Pero no es esa la cuestión. La pregunta es ¿tenemos que tomar motu proprio la decisión de dejar de conducir? Siempre he mantenido que el primer y mejor médico es uno mismo. En una ocasión tuve la necesidad de ir de copiloto por Madrid con un señor mayor, algo más de ochenta años, y me pregunté cómo le habían renovado el carné pues se veía a la legua que no estaba en condiciones.

¿Cese voluntario o sugerido? ¿Centros de renovación o familiares al tanto de la cuestión? ¿Después de un percance viendo las orejas al lobo? ¿Por sufrir un accidente o causarlo? Para una persona que ha tenido la libertad de conducir toda su vida puede tomarse como un fracaso, en adición a una pérdida de autonomía y de poder hacer las cosas por sí mismo sin recurrir a los demás. Las implicaciones del cese son altamente emocionales además de sociales y personales. A mayores, se puede incluso llegar a sufrir la vergüenza de sentirse inútil y convertirse en un Yo-Ya: yo ya no estoy para eso.

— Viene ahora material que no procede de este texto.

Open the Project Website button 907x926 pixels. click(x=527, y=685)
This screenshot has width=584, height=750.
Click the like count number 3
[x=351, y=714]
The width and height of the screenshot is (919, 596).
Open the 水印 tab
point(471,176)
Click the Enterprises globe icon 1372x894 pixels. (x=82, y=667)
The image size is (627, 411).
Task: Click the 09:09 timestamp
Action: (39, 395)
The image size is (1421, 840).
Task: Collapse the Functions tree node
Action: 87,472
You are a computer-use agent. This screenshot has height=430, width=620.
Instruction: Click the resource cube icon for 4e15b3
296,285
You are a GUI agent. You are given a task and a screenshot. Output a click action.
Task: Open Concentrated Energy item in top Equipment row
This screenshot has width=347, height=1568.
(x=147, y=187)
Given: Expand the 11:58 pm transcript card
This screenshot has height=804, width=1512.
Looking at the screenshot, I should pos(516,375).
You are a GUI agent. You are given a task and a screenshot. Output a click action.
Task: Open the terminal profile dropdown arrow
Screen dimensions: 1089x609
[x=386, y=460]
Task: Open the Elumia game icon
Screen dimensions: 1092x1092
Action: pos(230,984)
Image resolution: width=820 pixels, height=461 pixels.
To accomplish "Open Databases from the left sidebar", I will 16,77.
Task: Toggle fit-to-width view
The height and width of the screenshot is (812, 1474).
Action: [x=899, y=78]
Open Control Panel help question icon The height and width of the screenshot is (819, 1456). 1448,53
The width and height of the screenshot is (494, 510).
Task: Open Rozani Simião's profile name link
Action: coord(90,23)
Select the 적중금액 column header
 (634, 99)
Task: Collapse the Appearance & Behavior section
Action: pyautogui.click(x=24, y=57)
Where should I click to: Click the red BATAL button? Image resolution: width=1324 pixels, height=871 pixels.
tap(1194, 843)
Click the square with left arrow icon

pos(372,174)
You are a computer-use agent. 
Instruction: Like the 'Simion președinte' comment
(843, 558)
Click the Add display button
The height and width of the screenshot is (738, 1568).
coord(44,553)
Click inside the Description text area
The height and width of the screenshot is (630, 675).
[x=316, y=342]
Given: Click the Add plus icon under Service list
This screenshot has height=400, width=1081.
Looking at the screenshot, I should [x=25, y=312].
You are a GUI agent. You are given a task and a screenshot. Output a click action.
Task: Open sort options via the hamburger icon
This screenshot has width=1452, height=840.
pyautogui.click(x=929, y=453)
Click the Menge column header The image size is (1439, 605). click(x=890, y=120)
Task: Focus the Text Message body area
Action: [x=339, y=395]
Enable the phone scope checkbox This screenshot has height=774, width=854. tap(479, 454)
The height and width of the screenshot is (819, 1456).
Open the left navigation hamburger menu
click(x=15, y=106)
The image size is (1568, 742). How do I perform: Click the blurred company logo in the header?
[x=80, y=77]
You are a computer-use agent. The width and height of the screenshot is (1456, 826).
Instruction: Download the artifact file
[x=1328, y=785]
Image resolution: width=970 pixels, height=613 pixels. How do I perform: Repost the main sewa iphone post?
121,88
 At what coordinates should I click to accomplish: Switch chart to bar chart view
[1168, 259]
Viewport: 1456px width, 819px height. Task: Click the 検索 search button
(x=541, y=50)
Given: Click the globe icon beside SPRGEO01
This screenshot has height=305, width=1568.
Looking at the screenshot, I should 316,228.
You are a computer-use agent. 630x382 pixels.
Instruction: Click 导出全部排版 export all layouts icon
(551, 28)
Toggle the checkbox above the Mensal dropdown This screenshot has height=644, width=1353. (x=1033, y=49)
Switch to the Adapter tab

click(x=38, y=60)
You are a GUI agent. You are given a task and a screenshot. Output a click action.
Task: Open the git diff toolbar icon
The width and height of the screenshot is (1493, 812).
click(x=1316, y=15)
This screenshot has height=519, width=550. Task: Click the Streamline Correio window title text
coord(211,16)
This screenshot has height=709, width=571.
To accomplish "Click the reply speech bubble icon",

Conducir es una tarea compleja, muy compleja, tanto en movimientos mecánicos de nuestras extremidades como en la atención y el poner todos los sentidos en lo que se está haciendo además de contar con capacidad de reacción que se va perdiendo con los años. Algunos empiezan a no conducir de noche, luego a no conducir por sitios no conocidos, después a solo para ir al supermercado y luego… Y además se puede empezar a sufrir cosas incongruentes. Supongamos una persona de 67 años, en plenas facultades, con su permiso de conducir en vigor al que le ponen pegas en una compañía de Alquiler de Vehículos por ser mayor de 65 años. Legal o no, está empezando a ocurrir.

Según estudios que ahora mencionaré, en tres de cada cuatro casos el cese fue impuesto y forzado principalmente por cuestiones médicas e incluso por los propios familiares, asumiendo incluso estos la sobrecarga que les supone colaborar con ciertas actividades que realizaba el cesante. Es decir, solo uno de cada cuatro conductores, asumiendo su deterioro, decidió no conducir más y reordenar su vida y sus actividades renunciando a la libertad y la autonomía de conducir. Como dice el refrán, adaptado, «a cada uno le llega su san Martín» con lo que no está de más ir sopesando y repensando el tema cuando se vaya acercando.

Para ayudar en estos asuntos, La Fundación Mapfre ha publicado recientemente un estudio completo en el que se aborda este mundo complejo y que muestra que la edad media en España para dejar de conducir es de 75,5 años. ¿Estamos por encima o por debajo? ¿Cuánto nos queda? Ya se sabe que las medias son eso, medias, pero no dejan de ser orientativas para aquello de poner las barbas a remojar. Para aquellos interesados, el documento puede leerse o descargarse en este enlace.

Como reflexión personal, me gustaría encontrarme cuando llegue la ocasión en ese 25% que renuncia voluntariamente. Porque encontrarse bien y que te retiren el permiso por cuestiones médicas no debe de ser plato de buen gusto.